When the line containing "You are a computer-use" appears in the entries below, begin printing there and stop after the line containing "Task: Click the CPU row label"; print each of those lines exactly and no other line.

*** RECORDS FOR THE EXERCISE ***

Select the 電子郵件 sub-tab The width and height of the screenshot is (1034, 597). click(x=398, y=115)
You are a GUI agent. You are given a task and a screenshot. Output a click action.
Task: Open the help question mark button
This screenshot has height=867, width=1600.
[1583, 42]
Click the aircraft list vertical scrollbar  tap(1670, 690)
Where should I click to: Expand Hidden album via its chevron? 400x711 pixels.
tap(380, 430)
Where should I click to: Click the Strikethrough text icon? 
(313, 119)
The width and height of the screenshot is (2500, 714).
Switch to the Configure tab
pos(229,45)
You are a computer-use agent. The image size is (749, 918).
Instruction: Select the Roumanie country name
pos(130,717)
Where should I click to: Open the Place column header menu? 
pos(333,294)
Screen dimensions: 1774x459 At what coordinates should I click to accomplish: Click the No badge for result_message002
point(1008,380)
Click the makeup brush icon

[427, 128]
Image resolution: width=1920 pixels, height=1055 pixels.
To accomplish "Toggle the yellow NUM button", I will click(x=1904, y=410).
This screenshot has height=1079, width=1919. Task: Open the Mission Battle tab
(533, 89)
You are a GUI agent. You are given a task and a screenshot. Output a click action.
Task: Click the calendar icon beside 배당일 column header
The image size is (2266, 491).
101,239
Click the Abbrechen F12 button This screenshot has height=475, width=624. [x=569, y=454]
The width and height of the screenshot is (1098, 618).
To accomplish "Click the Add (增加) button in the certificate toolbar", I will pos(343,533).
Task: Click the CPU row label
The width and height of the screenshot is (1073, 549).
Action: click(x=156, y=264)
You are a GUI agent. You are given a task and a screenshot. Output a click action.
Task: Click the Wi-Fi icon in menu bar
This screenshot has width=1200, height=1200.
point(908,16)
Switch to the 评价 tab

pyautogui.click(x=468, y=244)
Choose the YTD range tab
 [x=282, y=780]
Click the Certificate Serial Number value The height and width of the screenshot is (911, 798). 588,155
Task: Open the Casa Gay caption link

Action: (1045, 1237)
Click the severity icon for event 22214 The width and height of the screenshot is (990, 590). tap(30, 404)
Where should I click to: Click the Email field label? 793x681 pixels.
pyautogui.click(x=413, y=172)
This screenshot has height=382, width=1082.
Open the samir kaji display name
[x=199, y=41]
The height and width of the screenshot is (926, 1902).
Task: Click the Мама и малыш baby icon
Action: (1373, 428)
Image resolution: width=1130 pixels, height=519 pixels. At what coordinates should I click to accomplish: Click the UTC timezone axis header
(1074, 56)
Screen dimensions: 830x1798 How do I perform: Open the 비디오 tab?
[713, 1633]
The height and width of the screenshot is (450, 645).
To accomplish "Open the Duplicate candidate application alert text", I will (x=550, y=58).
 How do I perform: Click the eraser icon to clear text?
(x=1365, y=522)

*** End of RECORDS FOR THE EXERCISE ***

EXERCISE ANSWER -
You are a computer-use agent. The image size is (749, 918).
Instruction: Select the Roumanie country name
pos(130,717)
Where should I click to: Open the Place column header menu? 
pos(333,294)
Screen dimensions: 1774x459 At what coordinates should I click to accomplish: Click the No badge for result_message002
point(1008,380)
Click the makeup brush icon

[427, 128]
Image resolution: width=1920 pixels, height=1055 pixels.
To accomplish "Toggle the yellow NUM button", I will click(x=1904, y=410).
This screenshot has height=1079, width=1919. Task: Open the Mission Battle tab
(533, 89)
You are a GUI agent. You are given a task and a screenshot. Output a click action.
Task: Click the calendar icon beside 배당일 column header
The image size is (2266, 491).
101,239
Click the Abbrechen F12 button This screenshot has height=475, width=624. [x=569, y=454]
The width and height of the screenshot is (1098, 618).
To accomplish "Click the Add (增加) button in the certificate toolbar", I will pos(343,533).
Task: Click the CPU row label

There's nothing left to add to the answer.